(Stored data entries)
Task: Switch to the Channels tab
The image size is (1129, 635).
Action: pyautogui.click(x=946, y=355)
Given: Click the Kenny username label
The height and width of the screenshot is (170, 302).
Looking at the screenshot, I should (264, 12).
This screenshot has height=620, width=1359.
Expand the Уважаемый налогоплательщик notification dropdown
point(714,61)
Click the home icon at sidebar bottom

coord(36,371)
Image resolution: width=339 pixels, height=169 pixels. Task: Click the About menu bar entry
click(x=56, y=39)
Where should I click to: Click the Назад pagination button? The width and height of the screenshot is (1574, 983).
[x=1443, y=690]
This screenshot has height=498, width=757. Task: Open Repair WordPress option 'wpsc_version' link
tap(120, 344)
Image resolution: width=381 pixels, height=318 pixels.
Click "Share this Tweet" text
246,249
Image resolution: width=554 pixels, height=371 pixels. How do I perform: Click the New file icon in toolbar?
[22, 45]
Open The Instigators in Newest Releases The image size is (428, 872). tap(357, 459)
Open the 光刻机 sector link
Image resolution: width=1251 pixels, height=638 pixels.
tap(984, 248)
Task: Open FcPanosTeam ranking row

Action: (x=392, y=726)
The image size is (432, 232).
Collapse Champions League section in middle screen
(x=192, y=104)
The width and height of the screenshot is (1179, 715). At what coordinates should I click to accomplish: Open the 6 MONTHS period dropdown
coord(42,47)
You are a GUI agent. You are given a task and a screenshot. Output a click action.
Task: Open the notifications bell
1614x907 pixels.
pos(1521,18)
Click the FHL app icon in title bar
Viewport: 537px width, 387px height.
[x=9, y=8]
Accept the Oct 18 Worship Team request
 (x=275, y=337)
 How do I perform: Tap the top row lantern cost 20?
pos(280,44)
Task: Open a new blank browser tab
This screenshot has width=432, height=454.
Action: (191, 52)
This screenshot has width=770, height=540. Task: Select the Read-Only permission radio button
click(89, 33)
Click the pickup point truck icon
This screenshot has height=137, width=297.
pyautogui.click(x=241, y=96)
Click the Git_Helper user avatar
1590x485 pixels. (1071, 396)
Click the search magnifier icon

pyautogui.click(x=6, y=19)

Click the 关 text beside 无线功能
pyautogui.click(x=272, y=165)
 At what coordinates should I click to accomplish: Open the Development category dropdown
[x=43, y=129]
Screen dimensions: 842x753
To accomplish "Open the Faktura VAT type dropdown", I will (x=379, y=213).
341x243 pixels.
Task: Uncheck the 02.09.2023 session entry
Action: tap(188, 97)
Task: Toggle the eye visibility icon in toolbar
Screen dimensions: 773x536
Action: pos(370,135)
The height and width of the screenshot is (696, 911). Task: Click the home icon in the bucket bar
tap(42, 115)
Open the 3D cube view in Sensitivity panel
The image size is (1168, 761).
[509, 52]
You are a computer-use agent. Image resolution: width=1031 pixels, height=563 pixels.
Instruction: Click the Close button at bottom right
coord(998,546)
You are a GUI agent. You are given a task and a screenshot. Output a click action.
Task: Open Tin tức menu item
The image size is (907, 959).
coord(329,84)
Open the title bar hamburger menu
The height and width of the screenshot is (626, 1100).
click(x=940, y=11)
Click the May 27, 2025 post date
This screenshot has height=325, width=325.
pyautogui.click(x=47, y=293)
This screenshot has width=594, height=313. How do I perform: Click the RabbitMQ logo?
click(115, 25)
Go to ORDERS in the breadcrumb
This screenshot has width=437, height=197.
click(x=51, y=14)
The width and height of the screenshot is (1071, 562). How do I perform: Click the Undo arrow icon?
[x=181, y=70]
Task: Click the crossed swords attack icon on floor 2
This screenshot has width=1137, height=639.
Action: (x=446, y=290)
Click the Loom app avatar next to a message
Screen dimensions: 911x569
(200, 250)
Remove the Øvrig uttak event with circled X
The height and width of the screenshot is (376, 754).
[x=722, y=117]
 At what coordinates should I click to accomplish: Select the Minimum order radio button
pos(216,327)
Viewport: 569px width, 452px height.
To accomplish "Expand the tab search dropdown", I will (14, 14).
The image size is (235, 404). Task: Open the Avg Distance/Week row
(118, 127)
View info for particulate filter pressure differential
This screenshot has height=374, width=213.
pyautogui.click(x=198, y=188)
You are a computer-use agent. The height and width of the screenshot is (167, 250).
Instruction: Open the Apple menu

**Aim of the task:**
Reproduce all of the records precisely. No word may differ.

**Exercise response:**
Task: Switch to the Channels tab
The image size is (1129, 635).
Action: pyautogui.click(x=946, y=355)
Given: Click the Kenny username label
The height and width of the screenshot is (170, 302).
Looking at the screenshot, I should (264, 12).
This screenshot has height=620, width=1359.
Expand the Уважаемый налогоплательщик notification dropdown
point(714,61)
Click the home icon at sidebar bottom

coord(36,371)
Image resolution: width=339 pixels, height=169 pixels. Task: Click the About menu bar entry
click(x=56, y=39)
Where should I click to: Click the Назад pagination button? The width and height of the screenshot is (1574, 983).
[x=1443, y=690]
This screenshot has height=498, width=757. Task: Open Repair WordPress option 'wpsc_version' link
tap(120, 344)
Image resolution: width=381 pixels, height=318 pixels.
Click "Share this Tweet" text
246,249
Image resolution: width=554 pixels, height=371 pixels. How do I perform: Click the New file icon in toolbar?
[22, 45]
Open The Instigators in Newest Releases The image size is (428, 872). tap(357, 459)
Open the 光刻机 sector link
Image resolution: width=1251 pixels, height=638 pixels.
tap(984, 248)
Task: Open FcPanosTeam ranking row

Action: (x=392, y=726)
The image size is (432, 232).
Collapse Champions League section in middle screen
(x=192, y=104)
The width and height of the screenshot is (1179, 715). At what coordinates should I click to accomplish: Open the 6 MONTHS period dropdown
coord(42,47)
You are a GUI agent. You are given a task and a screenshot. Output a click action.
Task: Open the notifications bell
1614x907 pixels.
pos(1521,18)
Click the FHL app icon in title bar
Viewport: 537px width, 387px height.
[x=9, y=8]
Accept the Oct 18 Worship Team request
 (x=275, y=337)
 How do I perform: Tap the top row lantern cost 20?
pos(280,44)
Task: Open a new blank browser tab
This screenshot has width=432, height=454.
Action: (191, 52)
This screenshot has width=770, height=540. Task: Select the Read-Only permission radio button
click(89, 33)
Click the pickup point truck icon
This screenshot has height=137, width=297.
pyautogui.click(x=241, y=96)
Click the Git_Helper user avatar
1590x485 pixels. (1071, 396)
Click the search magnifier icon

pyautogui.click(x=6, y=19)

Click the 关 text beside 无线功能
pyautogui.click(x=272, y=165)
 At what coordinates should I click to accomplish: Open the Development category dropdown
[x=43, y=129]
Screen dimensions: 842x753
To accomplish "Open the Faktura VAT type dropdown", I will (x=379, y=213).
341x243 pixels.
Task: Uncheck the 02.09.2023 session entry
Action: tap(188, 97)
Task: Toggle the eye visibility icon in toolbar
Screen dimensions: 773x536
Action: pos(370,135)
The height and width of the screenshot is (696, 911). Task: Click the home icon in the bucket bar
tap(42, 115)
Open the 3D cube view in Sensitivity panel
The image size is (1168, 761).
[509, 52]
You are a computer-use agent. Image resolution: width=1031 pixels, height=563 pixels.
Instruction: Click the Close button at bottom right
coord(998,546)
You are a GUI agent. You are given a task and a screenshot. Output a click action.
Task: Open Tin tức menu item
The image size is (907, 959).
coord(329,84)
Open the title bar hamburger menu
The height and width of the screenshot is (626, 1100).
click(x=940, y=11)
Click the May 27, 2025 post date
This screenshot has height=325, width=325.
pyautogui.click(x=47, y=293)
This screenshot has width=594, height=313. How do I perform: Click the RabbitMQ logo?
click(115, 25)
Go to ORDERS in the breadcrumb
This screenshot has width=437, height=197.
click(x=51, y=14)
The width and height of the screenshot is (1071, 562). How do I perform: Click the Undo arrow icon?
[x=181, y=70]
Task: Click the crossed swords attack icon on floor 2
This screenshot has width=1137, height=639.
Action: (x=446, y=290)
Click the Loom app avatar next to a message
Screen dimensions: 911x569
(200, 250)
Remove the Øvrig uttak event with circled X
The height and width of the screenshot is (376, 754).
[x=722, y=117]
 At what coordinates should I click to accomplish: Select the Minimum order radio button
pos(216,327)
Viewport: 569px width, 452px height.
To accomplish "Expand the tab search dropdown", I will (14, 14).
The image size is (235, 404). Task: Open the Avg Distance/Week row
(118, 127)
View info for particulate filter pressure differential
This screenshot has height=374, width=213.
pyautogui.click(x=198, y=188)
You are a computer-use agent. The height and width of the screenshot is (167, 250).
Instruction: Open the Apple menu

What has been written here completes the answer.